I'll spend my days on the bus reading. And looking at single mothers overwhelmed by their lives, losing patience with their kids, because if things were good for the mothers, they would not be on the bus. That's just how it is in Los Angeles.

I can never be a mother if I won't rent a car.

I won't rent a car this time, but next time I crash, I'll take care of myself. But I'll tell Tano I want him to commit to having kids and he'll say he can't because I'm too unstable and I'll say, Fuck you, I'm stable, and if you can't commit, then I'm wasting my time with you. And then I'll say, Tano, I need to have goals. Milestones. I need to have kids before I'm thirty-six, or else I'll end up with Mongoloid babies.

Tano will hug me and say he's sorry.

I will not have time to hug him because I will have a three-hour bus ride to get to work. And two transfers.

I get the glass out of my shoes. And walk to the grocery store to get peas. I go slowly.
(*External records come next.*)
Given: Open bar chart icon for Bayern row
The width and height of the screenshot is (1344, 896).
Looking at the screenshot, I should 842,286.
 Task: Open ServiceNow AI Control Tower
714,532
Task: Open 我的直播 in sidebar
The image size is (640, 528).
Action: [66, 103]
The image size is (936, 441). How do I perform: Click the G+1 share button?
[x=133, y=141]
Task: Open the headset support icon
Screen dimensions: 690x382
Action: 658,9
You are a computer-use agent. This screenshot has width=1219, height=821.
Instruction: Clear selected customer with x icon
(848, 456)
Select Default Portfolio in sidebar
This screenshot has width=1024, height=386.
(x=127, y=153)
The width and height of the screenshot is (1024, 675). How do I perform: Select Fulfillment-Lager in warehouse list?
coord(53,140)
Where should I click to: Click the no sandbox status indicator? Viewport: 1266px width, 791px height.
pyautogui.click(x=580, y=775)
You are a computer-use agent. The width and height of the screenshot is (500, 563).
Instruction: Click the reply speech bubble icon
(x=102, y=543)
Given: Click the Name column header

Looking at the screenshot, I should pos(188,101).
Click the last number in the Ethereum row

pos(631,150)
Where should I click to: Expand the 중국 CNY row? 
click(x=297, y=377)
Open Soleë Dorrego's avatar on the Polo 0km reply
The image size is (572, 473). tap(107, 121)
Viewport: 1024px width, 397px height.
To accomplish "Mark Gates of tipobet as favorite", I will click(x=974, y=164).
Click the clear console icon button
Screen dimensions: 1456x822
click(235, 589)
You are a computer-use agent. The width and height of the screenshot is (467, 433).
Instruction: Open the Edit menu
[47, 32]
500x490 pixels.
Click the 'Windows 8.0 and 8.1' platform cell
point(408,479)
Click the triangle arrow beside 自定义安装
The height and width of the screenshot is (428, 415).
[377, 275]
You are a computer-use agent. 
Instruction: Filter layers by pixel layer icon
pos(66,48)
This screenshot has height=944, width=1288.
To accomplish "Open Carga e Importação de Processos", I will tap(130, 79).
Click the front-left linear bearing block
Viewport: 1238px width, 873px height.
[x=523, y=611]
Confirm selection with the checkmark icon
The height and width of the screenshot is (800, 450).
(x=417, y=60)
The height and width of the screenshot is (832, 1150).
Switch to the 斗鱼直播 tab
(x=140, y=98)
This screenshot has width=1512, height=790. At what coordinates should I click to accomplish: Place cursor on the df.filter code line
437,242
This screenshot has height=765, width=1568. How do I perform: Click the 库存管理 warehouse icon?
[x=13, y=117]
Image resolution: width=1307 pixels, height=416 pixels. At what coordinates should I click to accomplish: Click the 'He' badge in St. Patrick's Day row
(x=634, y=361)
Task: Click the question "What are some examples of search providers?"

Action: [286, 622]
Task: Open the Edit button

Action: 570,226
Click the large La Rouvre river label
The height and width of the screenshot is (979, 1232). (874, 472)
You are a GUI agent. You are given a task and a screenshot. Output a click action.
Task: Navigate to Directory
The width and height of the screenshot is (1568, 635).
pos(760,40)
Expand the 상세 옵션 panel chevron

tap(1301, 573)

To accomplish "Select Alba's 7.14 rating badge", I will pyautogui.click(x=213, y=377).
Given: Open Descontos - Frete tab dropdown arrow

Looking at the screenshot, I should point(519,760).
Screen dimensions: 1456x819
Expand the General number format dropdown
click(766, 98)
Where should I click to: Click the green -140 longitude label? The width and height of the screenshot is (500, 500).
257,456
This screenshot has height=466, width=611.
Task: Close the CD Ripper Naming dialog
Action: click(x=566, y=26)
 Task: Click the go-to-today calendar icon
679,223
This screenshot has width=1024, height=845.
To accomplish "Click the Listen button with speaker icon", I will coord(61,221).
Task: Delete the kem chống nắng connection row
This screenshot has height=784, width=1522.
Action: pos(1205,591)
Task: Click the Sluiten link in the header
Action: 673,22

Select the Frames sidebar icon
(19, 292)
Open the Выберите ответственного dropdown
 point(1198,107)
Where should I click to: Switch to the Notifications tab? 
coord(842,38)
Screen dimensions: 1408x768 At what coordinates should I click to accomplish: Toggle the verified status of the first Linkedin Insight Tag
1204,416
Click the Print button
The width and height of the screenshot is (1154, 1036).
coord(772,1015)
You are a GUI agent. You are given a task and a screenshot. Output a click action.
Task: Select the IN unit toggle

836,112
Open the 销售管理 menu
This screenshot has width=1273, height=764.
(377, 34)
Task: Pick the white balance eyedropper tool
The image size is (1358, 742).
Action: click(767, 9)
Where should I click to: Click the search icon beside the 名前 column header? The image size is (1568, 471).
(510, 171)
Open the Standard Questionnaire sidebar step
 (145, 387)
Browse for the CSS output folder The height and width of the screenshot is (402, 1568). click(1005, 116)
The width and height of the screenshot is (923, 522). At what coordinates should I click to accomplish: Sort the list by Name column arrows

I sit down on someone's lawn, but there are so few lawns in our neighborhood that each supports about forty dogs, and I feel my shorts getting wet.

I stop thinking of taking rests.

I get the most frozen bag of peas I can find and I pay by credit card in case I have to pay cash for a car, or $2,000 for a ticket for not having insurance.

At home I lie on the floor, look up at the ceiling, and nestle the peas under my neck to keep the swelling down.